▶ [Required work]
Lay out everything in the listing below, from the line containing "is (400, 400)." down to the line containing "x-tick-label: 40 is", as a Markdown table with the columns Row and Line, one numbered row per line and blank lines left out. Leave the pictures out of the table.

Top of Provided entries

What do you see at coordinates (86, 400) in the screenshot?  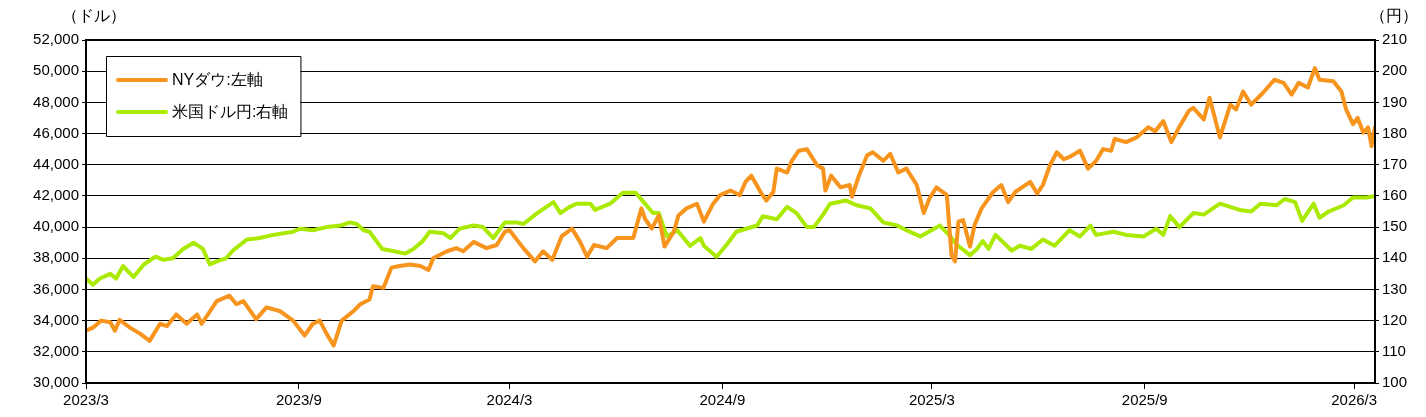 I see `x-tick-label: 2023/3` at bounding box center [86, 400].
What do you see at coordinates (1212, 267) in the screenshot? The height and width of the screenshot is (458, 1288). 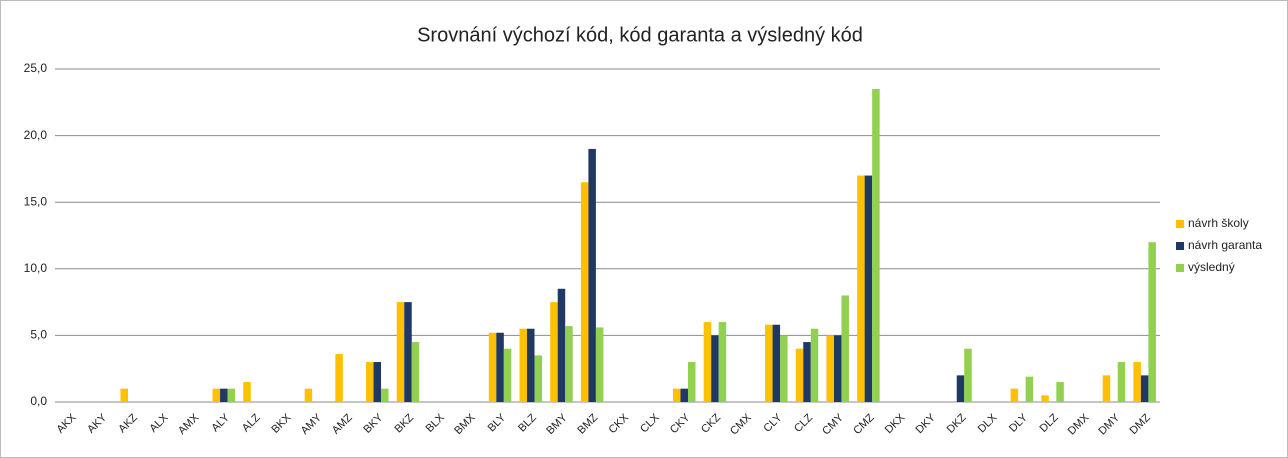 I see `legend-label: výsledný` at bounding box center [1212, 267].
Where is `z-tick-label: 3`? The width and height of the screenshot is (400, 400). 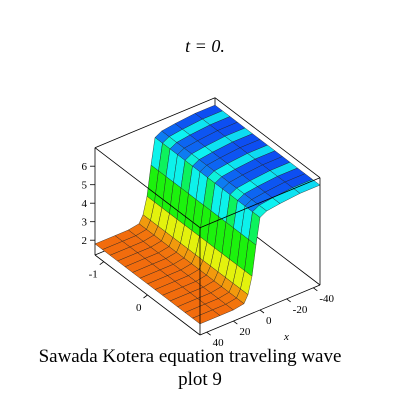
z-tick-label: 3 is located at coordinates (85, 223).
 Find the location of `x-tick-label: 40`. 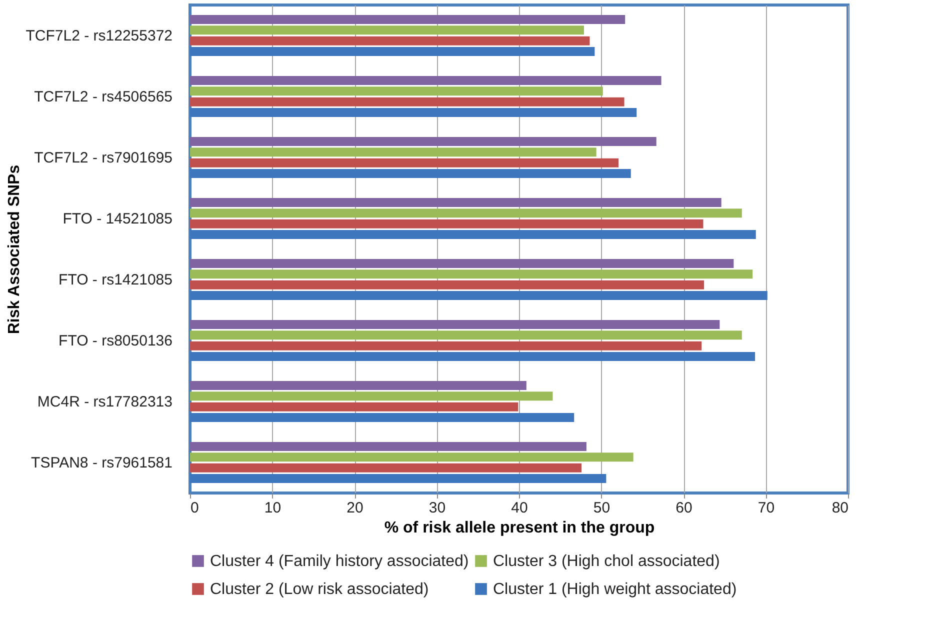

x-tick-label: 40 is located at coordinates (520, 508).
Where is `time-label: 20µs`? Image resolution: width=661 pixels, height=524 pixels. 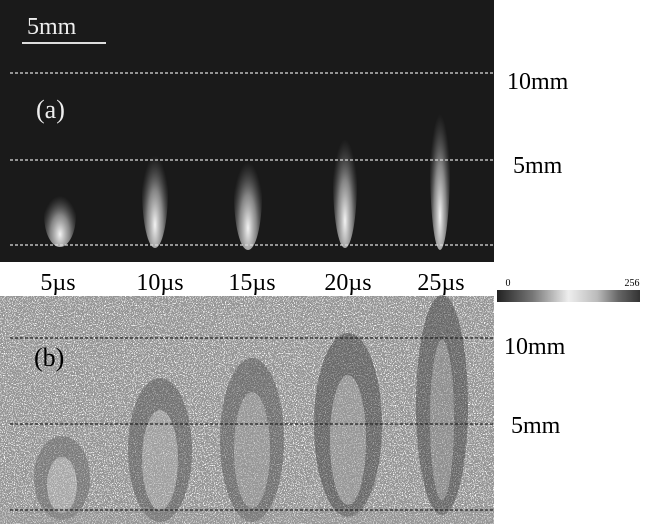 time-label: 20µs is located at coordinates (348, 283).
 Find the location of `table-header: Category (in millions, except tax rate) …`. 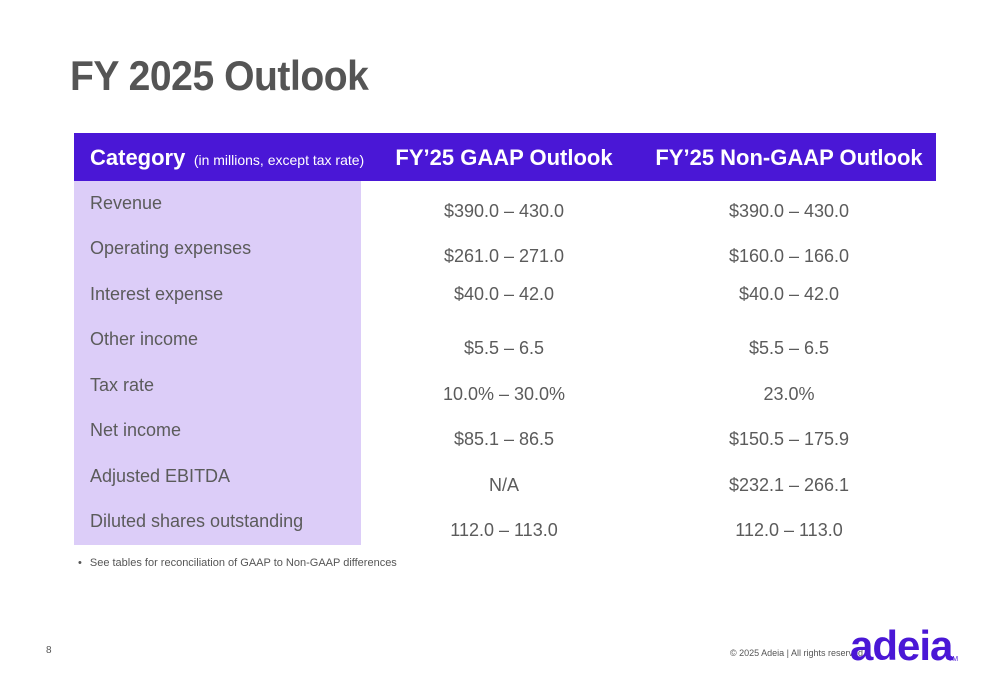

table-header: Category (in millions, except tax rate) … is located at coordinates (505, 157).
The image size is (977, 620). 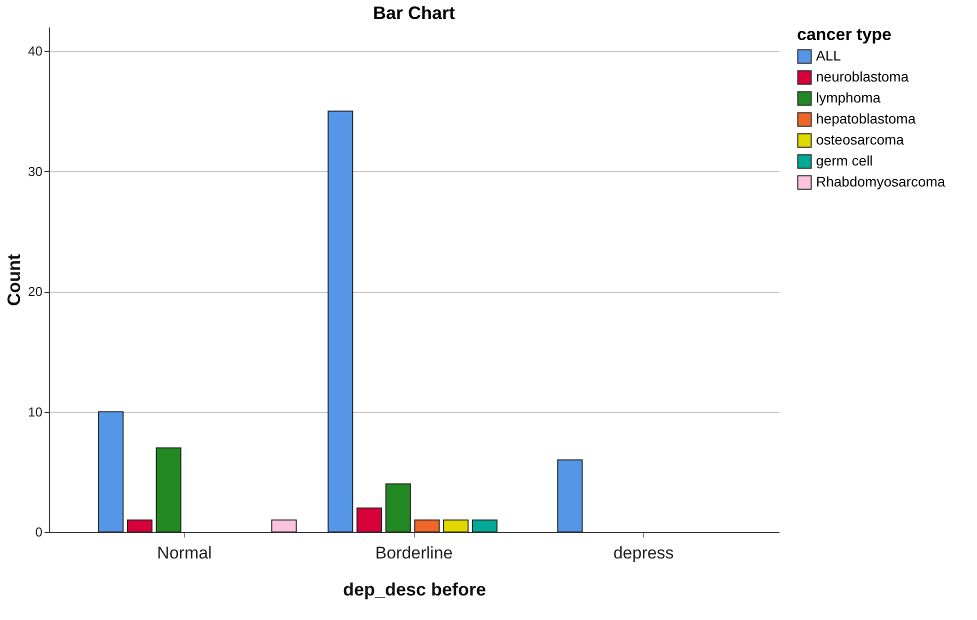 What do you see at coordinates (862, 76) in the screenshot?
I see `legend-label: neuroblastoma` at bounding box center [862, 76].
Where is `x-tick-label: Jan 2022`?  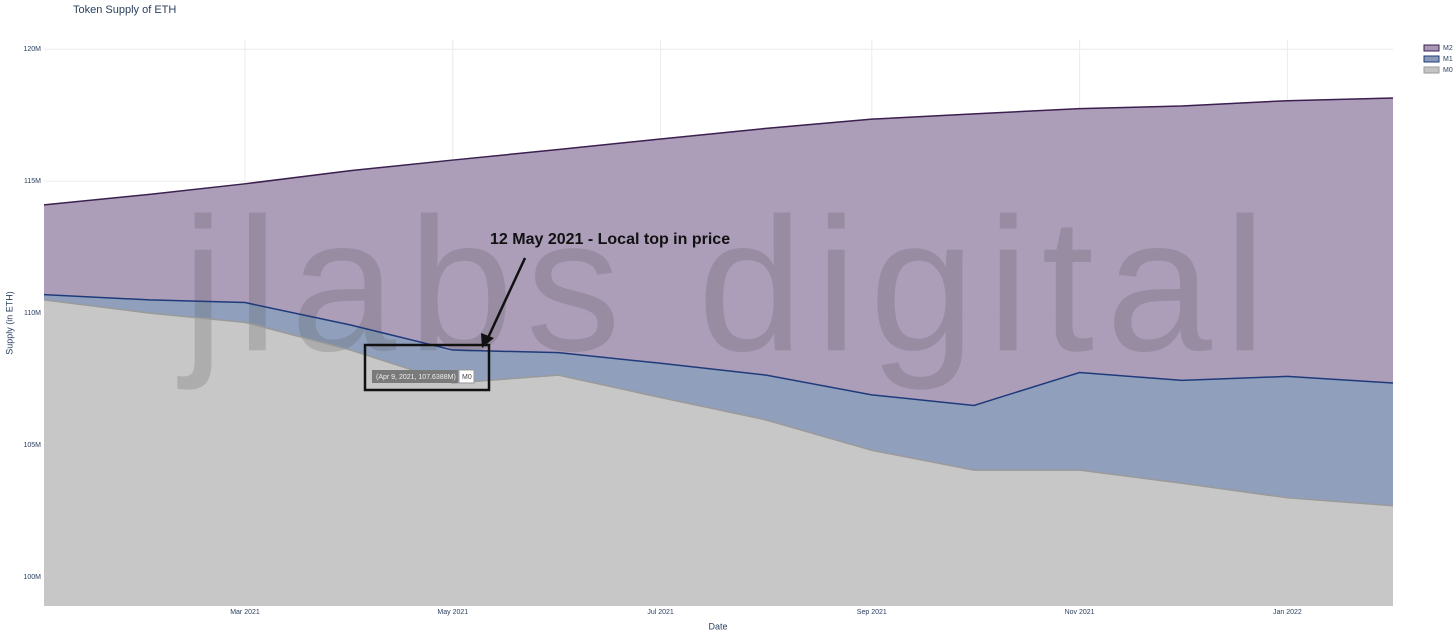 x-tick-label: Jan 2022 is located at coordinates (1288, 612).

Bottom of Provided entries

▶ [Response to this task]
| Row | Line |
|---|---|
| 1 | Where is `z-tick-label: 3`? The width and height of the screenshot is (400, 400).  |
| 2 | z-tick-label: 3 is located at coordinates (85, 223). |
| 3 |  Find the location of `x-tick-label: 40`.  |
| 4 | x-tick-label: 40 is located at coordinates (520, 508). |